--- SELECTED TEXT ---
# {Farm Truck} ~ Build Off !!!



## TJETDRAGRACER (Jan 25, 2008)

* {Farm Truck} ~ Build Off !!! 
Just for fun let's have a "Farm Truck" ~ Build Off Contest.
Let's put the dead line at 4-15-2016

Just based on some simple rules:
Has to be built on a stock Aurora T-Jet Stock Small Tire Chassis Or Dash Chassis.
{ "Not" ~ On a 4 Gear or Slim Line Chassis }

All based off the MEV's 71' Chevy Pickup ~ Or a Similar T-Jet Chevy Body
Wheels & Tires optional ~ Any Combination. ~ T-Jet ~ Tuff Ones ~ AFX ~ Tyco
Really just based off everyone's modeling skill's.

{ Just Throwing This Out There as a Fun & An Inexpensive Contest }

{ I set the date at 4-15 -2016 } ~ Just Remember The Tax dead line day.
So everyone has time to send for one and still have time, To customize & build it.

On that date posted: Just post pics of your { Farm Truck }
Post pics of your project early as your building it. ~ May help others with there's...*


----------



## Dushkwoneshe (Apr 27, 2012)

.

Sounds cool...

Not a follower of the series...

--- DATA LINES ---
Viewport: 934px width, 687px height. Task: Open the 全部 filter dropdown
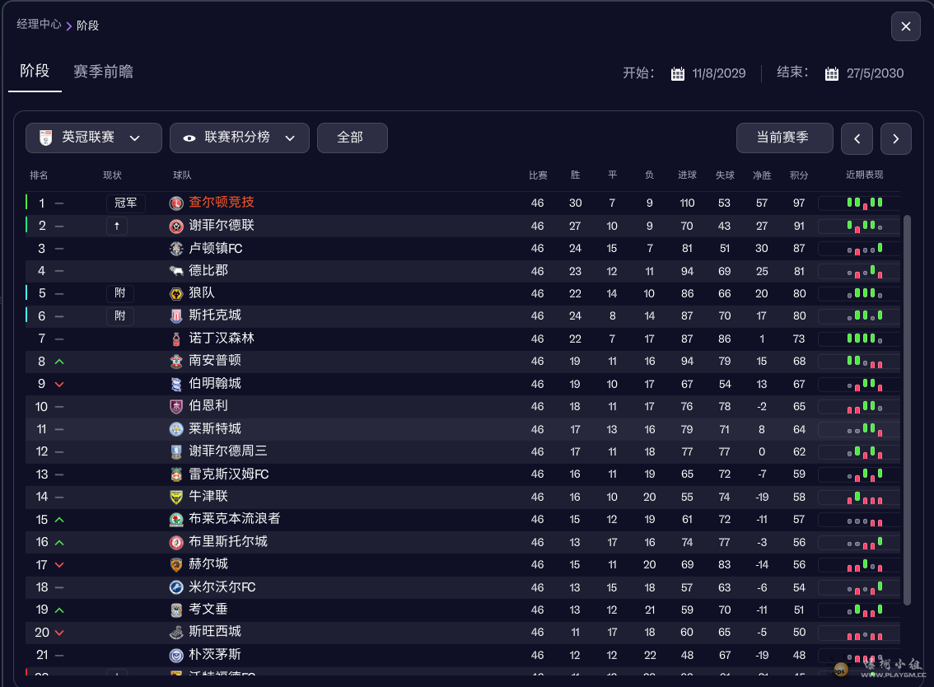coord(352,138)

--- SHORT PROBLEM 1 ---
From the farm truck build-off thread, return the stretch from "## TJETDRAGRACER (Jan" through "Or Dash Chassis." without any changes.
--- SHORT PROBLEM 2 ---
Answer the following questions using the farm truck build-off thread.
(a) What deadline date is set for the contest?
(b) On which two chassis types may an entry not be built?
(c) On which pickup body is the contest based?

--- RESULT 1 ---
## TJETDRAGRACER (Jan 25, 2008)

* {Farm Truck} ~ Build Off !!! 
Just for fun let's have a "Farm Truck" ~ Build Off Contest.
Let's put the dead line at 4-15-2016

Just based on some simple rules:
Has to be built on a stock Aurora T-Jet Stock Small Tire Chassis Or Dash Chassis.

--- RESULT 2 ---
(a) 4-15-2016
(b) A 4 Gear chassis or a Slim Line chassis
(c) The MEV's 71' Chevy Pickup, or a similar T-Jet Chevy body